Recorded data:

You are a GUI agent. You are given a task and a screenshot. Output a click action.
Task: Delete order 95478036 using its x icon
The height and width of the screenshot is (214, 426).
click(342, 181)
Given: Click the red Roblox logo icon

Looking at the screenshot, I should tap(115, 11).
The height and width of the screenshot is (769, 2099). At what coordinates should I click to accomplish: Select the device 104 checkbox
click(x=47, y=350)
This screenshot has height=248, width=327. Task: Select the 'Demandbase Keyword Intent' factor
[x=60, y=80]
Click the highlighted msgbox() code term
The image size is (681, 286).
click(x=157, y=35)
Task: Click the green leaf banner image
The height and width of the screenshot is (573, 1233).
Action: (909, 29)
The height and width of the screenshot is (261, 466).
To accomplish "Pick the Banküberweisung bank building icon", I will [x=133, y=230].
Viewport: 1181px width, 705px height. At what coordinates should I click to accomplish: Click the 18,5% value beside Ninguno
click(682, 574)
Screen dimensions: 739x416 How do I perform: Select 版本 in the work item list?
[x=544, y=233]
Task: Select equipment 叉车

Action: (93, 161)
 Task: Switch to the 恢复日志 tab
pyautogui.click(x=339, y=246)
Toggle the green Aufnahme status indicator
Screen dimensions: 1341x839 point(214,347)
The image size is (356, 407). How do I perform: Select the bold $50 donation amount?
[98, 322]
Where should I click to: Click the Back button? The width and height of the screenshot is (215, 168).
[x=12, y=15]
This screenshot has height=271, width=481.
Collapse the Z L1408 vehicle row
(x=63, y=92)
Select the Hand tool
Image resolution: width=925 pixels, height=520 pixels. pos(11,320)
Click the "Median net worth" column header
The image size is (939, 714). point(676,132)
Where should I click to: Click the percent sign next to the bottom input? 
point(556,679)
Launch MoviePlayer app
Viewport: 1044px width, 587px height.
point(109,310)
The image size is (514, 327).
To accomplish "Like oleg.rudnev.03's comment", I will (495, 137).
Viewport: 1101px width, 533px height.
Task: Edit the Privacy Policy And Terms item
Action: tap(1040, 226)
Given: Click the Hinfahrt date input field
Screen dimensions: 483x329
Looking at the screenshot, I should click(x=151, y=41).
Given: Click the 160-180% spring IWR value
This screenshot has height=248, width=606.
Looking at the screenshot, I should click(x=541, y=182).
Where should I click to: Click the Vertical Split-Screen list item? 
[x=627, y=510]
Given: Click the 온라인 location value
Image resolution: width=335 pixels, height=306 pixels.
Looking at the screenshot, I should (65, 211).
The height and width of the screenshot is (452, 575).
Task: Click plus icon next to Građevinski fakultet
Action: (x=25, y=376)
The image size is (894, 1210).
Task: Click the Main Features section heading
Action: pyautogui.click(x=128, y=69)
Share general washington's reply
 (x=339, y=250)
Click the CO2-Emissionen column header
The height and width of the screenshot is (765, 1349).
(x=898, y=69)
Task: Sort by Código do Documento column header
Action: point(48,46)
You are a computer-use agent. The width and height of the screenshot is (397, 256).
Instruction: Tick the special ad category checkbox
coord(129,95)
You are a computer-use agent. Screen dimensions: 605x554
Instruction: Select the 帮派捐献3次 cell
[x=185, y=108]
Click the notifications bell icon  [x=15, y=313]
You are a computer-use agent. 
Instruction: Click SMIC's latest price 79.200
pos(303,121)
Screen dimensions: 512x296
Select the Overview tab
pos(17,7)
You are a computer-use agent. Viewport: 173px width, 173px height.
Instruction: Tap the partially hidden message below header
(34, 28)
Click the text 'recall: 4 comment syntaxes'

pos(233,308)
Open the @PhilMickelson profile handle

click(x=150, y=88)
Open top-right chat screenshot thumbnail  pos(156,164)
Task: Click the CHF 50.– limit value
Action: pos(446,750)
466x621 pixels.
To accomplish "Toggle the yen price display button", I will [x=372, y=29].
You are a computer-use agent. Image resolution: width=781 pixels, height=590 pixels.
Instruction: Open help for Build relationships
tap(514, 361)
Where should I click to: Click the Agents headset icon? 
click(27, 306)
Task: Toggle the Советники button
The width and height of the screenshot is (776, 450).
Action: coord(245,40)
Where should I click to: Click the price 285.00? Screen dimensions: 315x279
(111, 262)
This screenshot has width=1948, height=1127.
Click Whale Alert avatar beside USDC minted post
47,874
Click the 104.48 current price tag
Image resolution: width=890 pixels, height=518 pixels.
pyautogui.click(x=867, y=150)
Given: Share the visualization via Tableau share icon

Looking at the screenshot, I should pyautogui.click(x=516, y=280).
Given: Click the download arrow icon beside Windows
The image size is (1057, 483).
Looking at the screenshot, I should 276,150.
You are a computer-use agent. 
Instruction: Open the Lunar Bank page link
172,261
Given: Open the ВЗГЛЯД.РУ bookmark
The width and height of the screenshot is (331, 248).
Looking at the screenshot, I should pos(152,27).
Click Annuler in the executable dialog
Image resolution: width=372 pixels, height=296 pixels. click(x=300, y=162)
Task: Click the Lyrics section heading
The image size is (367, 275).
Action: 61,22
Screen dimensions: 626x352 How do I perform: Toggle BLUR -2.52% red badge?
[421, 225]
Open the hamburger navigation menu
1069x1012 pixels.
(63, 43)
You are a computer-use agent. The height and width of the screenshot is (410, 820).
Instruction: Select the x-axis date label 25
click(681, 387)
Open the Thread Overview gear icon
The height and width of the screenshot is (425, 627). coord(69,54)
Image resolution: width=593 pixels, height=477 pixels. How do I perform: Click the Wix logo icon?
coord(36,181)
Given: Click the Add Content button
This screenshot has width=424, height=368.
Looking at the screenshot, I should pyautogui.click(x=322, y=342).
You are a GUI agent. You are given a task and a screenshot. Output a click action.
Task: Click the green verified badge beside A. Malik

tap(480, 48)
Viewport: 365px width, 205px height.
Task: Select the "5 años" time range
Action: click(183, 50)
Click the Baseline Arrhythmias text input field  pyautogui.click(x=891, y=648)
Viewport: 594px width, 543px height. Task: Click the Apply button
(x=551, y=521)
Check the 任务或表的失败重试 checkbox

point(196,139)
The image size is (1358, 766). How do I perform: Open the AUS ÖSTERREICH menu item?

Assignment: The records above are to be copied out exactly, line for line.

Your response:
You are a GUI agent. You are given a task and a screenshot. Output a click action.
Task: Delete order 95478036 using its x icon
The height and width of the screenshot is (214, 426).
click(342, 181)
Given: Click the red Roblox logo icon

Looking at the screenshot, I should tap(115, 11).
The height and width of the screenshot is (769, 2099). At what coordinates should I click to accomplish: Select the device 104 checkbox
click(x=47, y=350)
This screenshot has height=248, width=327. Task: Select the 'Demandbase Keyword Intent' factor
[x=60, y=80]
Click the highlighted msgbox() code term
The image size is (681, 286).
click(x=157, y=35)
Task: Click the green leaf banner image
The height and width of the screenshot is (573, 1233).
Action: (909, 29)
The height and width of the screenshot is (261, 466).
To accomplish "Pick the Banküberweisung bank building icon", I will [x=133, y=230].
Viewport: 1181px width, 705px height. At what coordinates should I click to accomplish: Click the 18,5% value beside Ninguno
click(682, 574)
Screen dimensions: 739x416 How do I perform: Select 版本 in the work item list?
[x=544, y=233]
Task: Select equipment 叉车

Action: (93, 161)
 Task: Switch to the 恢复日志 tab
pyautogui.click(x=339, y=246)
Toggle the green Aufnahme status indicator
Screen dimensions: 1341x839 point(214,347)
The image size is (356, 407). How do I perform: Select the bold $50 donation amount?
[98, 322]
Where should I click to: Click the Back button? The width and height of the screenshot is (215, 168).
[x=12, y=15]
This screenshot has height=271, width=481.
Collapse the Z L1408 vehicle row
(x=63, y=92)
Select the Hand tool
Image resolution: width=925 pixels, height=520 pixels. pos(11,320)
Click the "Median net worth" column header
The image size is (939, 714). point(676,132)
Where should I click to: Click the percent sign next to the bottom input? 
point(556,679)
Launch MoviePlayer app
Viewport: 1044px width, 587px height.
point(109,310)
The image size is (514, 327).
To accomplish "Like oleg.rudnev.03's comment", I will (495, 137).
Viewport: 1101px width, 533px height.
Task: Edit the Privacy Policy And Terms item
Action: tap(1040, 226)
Given: Click the Hinfahrt date input field
Screen dimensions: 483x329
Looking at the screenshot, I should click(x=151, y=41).
Given: Click the 160-180% spring IWR value
This screenshot has height=248, width=606.
Looking at the screenshot, I should click(x=541, y=182).
Where should I click to: Click the Vertical Split-Screen list item? 
[x=627, y=510]
Given: Click the 온라인 location value
Image resolution: width=335 pixels, height=306 pixels.
Looking at the screenshot, I should (65, 211).
The height and width of the screenshot is (452, 575).
Task: Click plus icon next to Građevinski fakultet
Action: (x=25, y=376)
The image size is (894, 1210).
Task: Click the Main Features section heading
Action: pyautogui.click(x=128, y=69)
Share general washington's reply
 (x=339, y=250)
Click the CO2-Emissionen column header
The height and width of the screenshot is (765, 1349).
(x=898, y=69)
Task: Sort by Código do Documento column header
Action: point(48,46)
You are a computer-use agent. The width and height of the screenshot is (397, 256).
Instruction: Tick the special ad category checkbox
coord(129,95)
You are a computer-use agent. Screen dimensions: 605x554
Instruction: Select the 帮派捐献3次 cell
[x=185, y=108]
Click the notifications bell icon  [x=15, y=313]
You are a computer-use agent. 
Instruction: Click SMIC's latest price 79.200
pos(303,121)
Screen dimensions: 512x296
Select the Overview tab
pos(17,7)
You are a computer-use agent. Viewport: 173px width, 173px height.
Instruction: Tap the partially hidden message below header
(34, 28)
Click the text 'recall: 4 comment syntaxes'

pos(233,308)
Open the @PhilMickelson profile handle

click(x=150, y=88)
Open top-right chat screenshot thumbnail  pos(156,164)
Task: Click the CHF 50.– limit value
Action: pos(446,750)
466x621 pixels.
To accomplish "Toggle the yen price display button", I will [x=372, y=29].
You are a computer-use agent. Image resolution: width=781 pixels, height=590 pixels.
Instruction: Open help for Build relationships
tap(514, 361)
Where should I click to: Click the Agents headset icon? 
click(27, 306)
Task: Toggle the Советники button
The width and height of the screenshot is (776, 450).
Action: coord(245,40)
Where should I click to: Click the price 285.00? Screen dimensions: 315x279
(111, 262)
This screenshot has width=1948, height=1127.
Click Whale Alert avatar beside USDC minted post
47,874
Click the 104.48 current price tag
Image resolution: width=890 pixels, height=518 pixels.
pyautogui.click(x=867, y=150)
Given: Share the visualization via Tableau share icon

Looking at the screenshot, I should pyautogui.click(x=516, y=280).
Given: Click the download arrow icon beside Windows
The image size is (1057, 483).
Looking at the screenshot, I should 276,150.
You are a computer-use agent. 
Instruction: Open the Lunar Bank page link
172,261
Given: Open the ВЗГЛЯД.РУ bookmark
The width and height of the screenshot is (331, 248).
Looking at the screenshot, I should pos(152,27).
Click Annuler in the executable dialog
Image resolution: width=372 pixels, height=296 pixels. click(x=300, y=162)
Task: Click the Lyrics section heading
The image size is (367, 275).
Action: 61,22
Screen dimensions: 626x352 How do I perform: Toggle BLUR -2.52% red badge?
[421, 225]
Open the hamburger navigation menu
1069x1012 pixels.
(63, 43)
You are a computer-use agent. The height and width of the screenshot is (410, 820).
Instruction: Select the x-axis date label 25
click(681, 387)
Open the Thread Overview gear icon
The height and width of the screenshot is (425, 627). coord(69,54)
Image resolution: width=593 pixels, height=477 pixels. How do I perform: Click the Wix logo icon?
coord(36,181)
Given: Click the Add Content button
This screenshot has width=424, height=368.
Looking at the screenshot, I should pyautogui.click(x=322, y=342).
You are a GUI agent. You are given a task and a screenshot. Output a click action.
Task: Click the green verified badge beside A. Malik

tap(480, 48)
Viewport: 365px width, 205px height.
Task: Select the "5 años" time range
Action: click(183, 50)
Click the Baseline Arrhythmias text input field  pyautogui.click(x=891, y=648)
Viewport: 594px width, 543px height. Task: Click the Apply button
(x=551, y=521)
Check the 任务或表的失败重试 checkbox

point(196,139)
The image size is (1358, 766). How do I perform: Open the AUS ÖSTERREICH menu item?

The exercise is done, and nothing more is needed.